Exercise goal:
Repeat each record that follows, keeping it identical.

━━━━━━━━

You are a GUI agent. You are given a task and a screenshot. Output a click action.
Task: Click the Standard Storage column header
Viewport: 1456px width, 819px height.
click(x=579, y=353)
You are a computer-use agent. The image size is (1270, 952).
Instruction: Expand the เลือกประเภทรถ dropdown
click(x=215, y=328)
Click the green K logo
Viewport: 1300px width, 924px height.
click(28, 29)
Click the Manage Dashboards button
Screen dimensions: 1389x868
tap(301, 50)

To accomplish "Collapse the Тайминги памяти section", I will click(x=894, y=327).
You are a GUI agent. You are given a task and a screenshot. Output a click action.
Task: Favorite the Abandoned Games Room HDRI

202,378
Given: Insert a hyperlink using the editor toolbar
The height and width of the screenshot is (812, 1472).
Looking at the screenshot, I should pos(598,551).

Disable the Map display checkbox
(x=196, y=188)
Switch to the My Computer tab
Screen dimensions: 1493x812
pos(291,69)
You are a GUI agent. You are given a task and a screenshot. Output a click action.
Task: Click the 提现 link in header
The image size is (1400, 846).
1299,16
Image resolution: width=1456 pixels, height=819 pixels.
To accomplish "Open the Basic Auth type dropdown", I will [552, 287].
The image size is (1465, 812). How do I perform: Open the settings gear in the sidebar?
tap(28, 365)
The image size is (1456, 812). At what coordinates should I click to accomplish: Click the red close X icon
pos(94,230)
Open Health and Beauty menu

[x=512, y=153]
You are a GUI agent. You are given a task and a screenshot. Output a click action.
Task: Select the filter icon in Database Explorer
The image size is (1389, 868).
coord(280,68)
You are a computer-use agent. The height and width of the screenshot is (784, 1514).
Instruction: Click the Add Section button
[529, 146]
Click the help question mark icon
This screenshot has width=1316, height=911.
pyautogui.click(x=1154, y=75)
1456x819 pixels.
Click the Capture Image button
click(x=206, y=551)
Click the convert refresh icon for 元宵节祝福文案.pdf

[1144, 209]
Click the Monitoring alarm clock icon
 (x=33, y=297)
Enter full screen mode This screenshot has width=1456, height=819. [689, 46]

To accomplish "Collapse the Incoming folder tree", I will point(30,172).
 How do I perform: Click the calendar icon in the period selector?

━━━━━━━━

Written solution:
You are a GUI agent. You are given a task and a screenshot. Output a click action.
Task: Click the Standard Storage column header
Viewport: 1456px width, 819px height.
click(x=579, y=353)
You are a computer-use agent. The image size is (1270, 952).
Instruction: Expand the เลือกประเภทรถ dropdown
click(x=215, y=328)
Click the green K logo
Viewport: 1300px width, 924px height.
click(28, 29)
Click the Manage Dashboards button
Screen dimensions: 1389x868
tap(301, 50)

To accomplish "Collapse the Тайминги памяти section", I will click(x=894, y=327).
You are a GUI agent. You are given a task and a screenshot. Output a click action.
Task: Favorite the Abandoned Games Room HDRI

202,378
Given: Insert a hyperlink using the editor toolbar
The height and width of the screenshot is (812, 1472).
Looking at the screenshot, I should pos(598,551).

Disable the Map display checkbox
(x=196, y=188)
Switch to the My Computer tab
Screen dimensions: 1493x812
pos(291,69)
You are a GUI agent. You are given a task and a screenshot. Output a click action.
Task: Click the 提现 link in header
The image size is (1400, 846).
1299,16
Image resolution: width=1456 pixels, height=819 pixels.
To accomplish "Open the Basic Auth type dropdown", I will [552, 287].
The image size is (1465, 812). How do I perform: Open the settings gear in the sidebar?
tap(28, 365)
The image size is (1456, 812). At what coordinates should I click to accomplish: Click the red close X icon
pos(94,230)
Open Health and Beauty menu

[x=512, y=153]
You are a GUI agent. You are given a task and a screenshot. Output a click action.
Task: Select the filter icon in Database Explorer
The image size is (1389, 868).
coord(280,68)
You are a computer-use agent. The height and width of the screenshot is (784, 1514).
Instruction: Click the Add Section button
[529, 146]
Click the help question mark icon
This screenshot has width=1316, height=911.
pyautogui.click(x=1154, y=75)
1456x819 pixels.
Click the Capture Image button
click(x=206, y=551)
Click the convert refresh icon for 元宵节祝福文案.pdf

[1144, 209]
Click the Monitoring alarm clock icon
 (x=33, y=297)
Enter full screen mode This screenshot has width=1456, height=819. [689, 46]

To accomplish "Collapse the Incoming folder tree", I will point(30,172).
 How do I perform: Click the calendar icon in the period selector?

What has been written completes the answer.